Mesotheliom

Mesothelioma, also known as malignant mesothelioma, is an aggressive malignant tumor of the mesothelium. Most tumors arise from the pleura, and so this article will focus on pleural mesothelioma.

Given the presence of the mesothelium in different parts of the body, mesothelioma can arise in various locations :

Epidemiology

Mesothelioma is an uncommon entity and accounts for 5-28% of all malignancies that involve the pleura . There is a strong association with exposure to asbestos fibers (~10% risk during lifetime; 40-80% of patients have a history of asbestos exposure) with risk associated with duration and breadth of exposure . Para-occupational exposure (e.g. household members of asbestos-exposed workers) can also occur .

Not all types of asbestos are strongly implicated, with crocidolite being the main causative fiber type. Not surprisingly, given the sources of asbestos exposure being predominantly mining, construction, lagging and machinery mechanics, 60-80% of cases are encountered in males, in general, 20 to 35 years after exposure . Some areas of the world have very regional hotspots, such as Belfast in Northern Ireland, due to the historic shipbuilding industry.
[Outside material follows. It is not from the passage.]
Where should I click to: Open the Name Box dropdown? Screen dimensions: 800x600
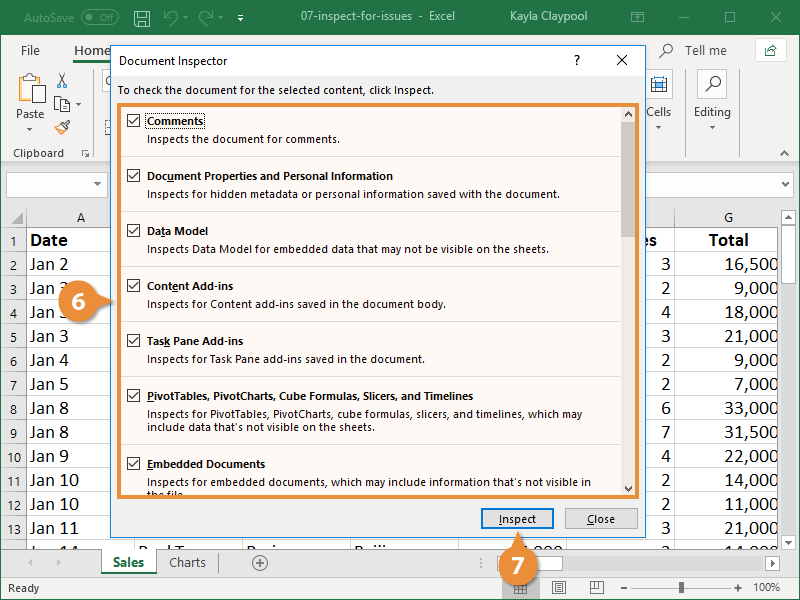pyautogui.click(x=98, y=184)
There is also increased risk for those with household exposure (e.g. family of exposed workers) .

There has been no convincing evidence for an association with smoking .

Clinical presentation

Typically patients present with dyspnea and low back non-pleuritic chest pain. Pleural effusions are seen in the vast majority of patients at some stage during their disease . Up to 25% of patients have metastatic disease at the time of presentation if staged with FDG PET .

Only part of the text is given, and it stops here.